## REQUIRED TASKS
1. In the news extract, how long is the jail sentence that prosecutors will ask the court to impose?
2. Format part of the records as a JSON list of strings with one string per line and no blank lines. Begin at the line in the records that contains "This screenshot has height=969, width=1679." and stop after the line that contains "[x=92, y=363]".

## SOURCE EXTRACT
-- begin --

The Latest: Prosecutors to ask court to impose jail sentence
BOSTON (AP) — The Latest on the Massachusetts high court ruling in the texting suicide case (all times local):
A prosecutors’ office says it will ask the trial court to impose the jail sentence for a woman convicted of involuntary manslaughter for encouraging her boyfriend to kill himself.
Bristol County District Attorney Spokesman Gregg Miliote says the office will file a motion in the coming days asking the court to impose the 15-month sentence for Michelle Carter.
The 22-year-old has remained free while she pursues her appeals. Massachusetts highest court upheld her involuntary manslaughter conviction on Wednesday.
Carter’s lawyers said they will consider all legal options, including an appeal to the U.S. Supreme Court. They said they continue to believe she is not responsible for the July 2014 death of Conrad Roy III.
The trial judge found Carter caused Roy’s death when she instructed him to get back in a truck filled with carbon monoxide.
Lawyers for a woman who as a teenager encouraged her suicidal boyfriend to kill himself say they will consider appealing her involuntary manslaughter conviction to the U.S. Supreme Court.

-- end --

## EXERCISE INPUTS
-- begin --

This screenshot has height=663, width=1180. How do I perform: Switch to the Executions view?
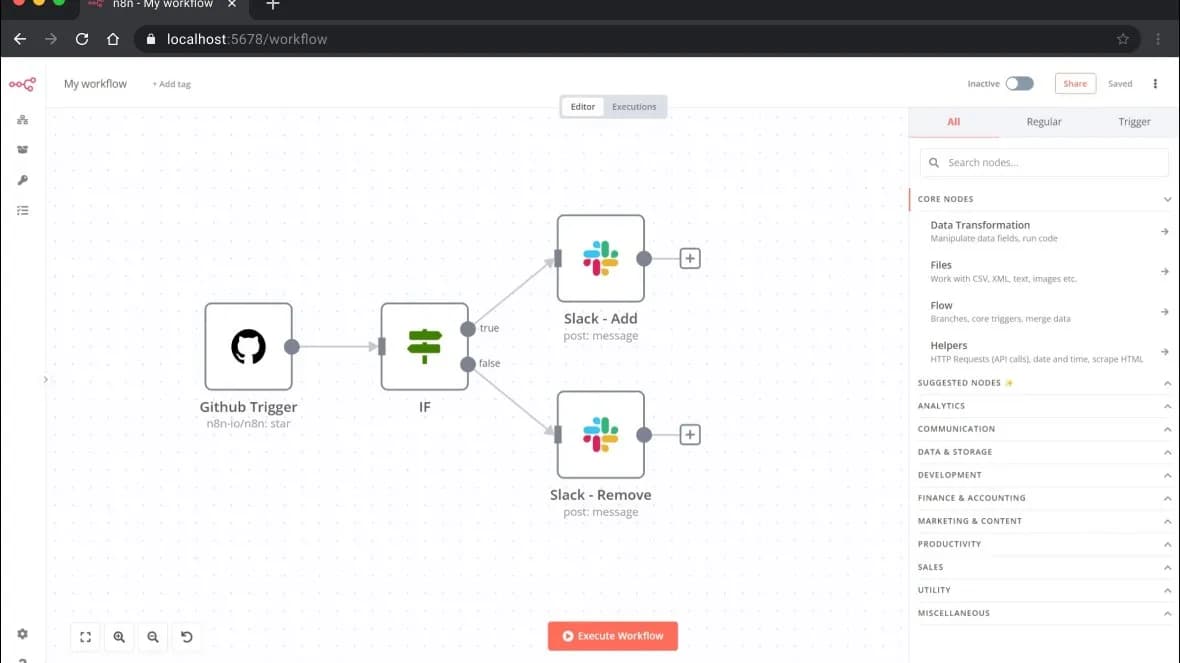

-- end --
-- begin --

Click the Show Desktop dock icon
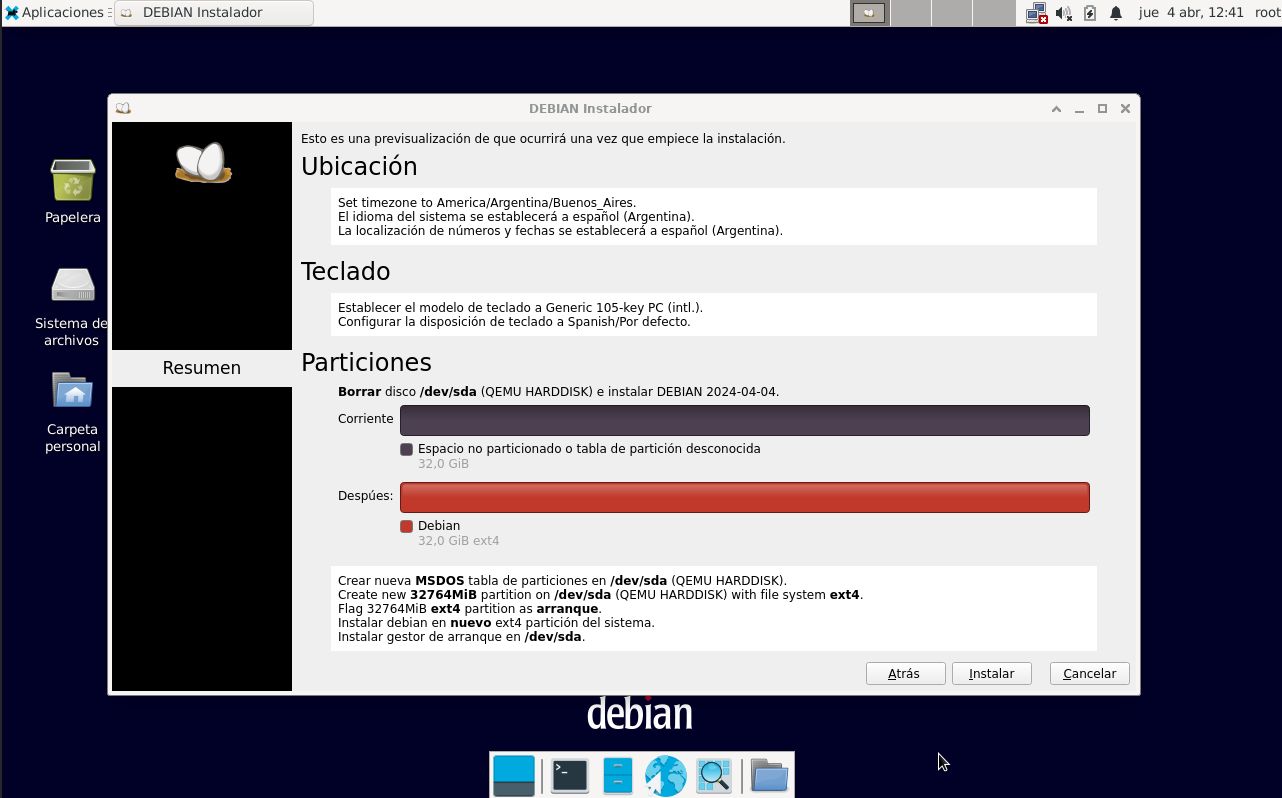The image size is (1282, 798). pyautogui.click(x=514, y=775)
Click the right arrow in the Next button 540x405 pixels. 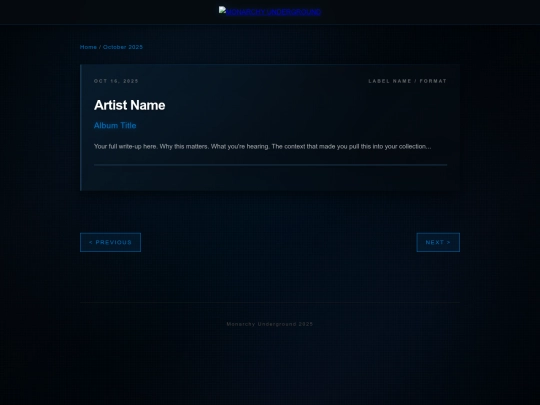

-- end --
-- begin --

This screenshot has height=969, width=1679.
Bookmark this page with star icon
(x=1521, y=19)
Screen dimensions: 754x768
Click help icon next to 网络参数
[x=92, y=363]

-- end --

## LIST OF SOLUTIONS
1. 15 months

2.
[
  "This screenshot has height=969, width=1679.",
  "Bookmark this page with star icon",
  "(x=1521, y=19)",
  "Screen dimensions: 754x768",
  "Click help icon next to 网络参数",
  "[x=92, y=363]"
]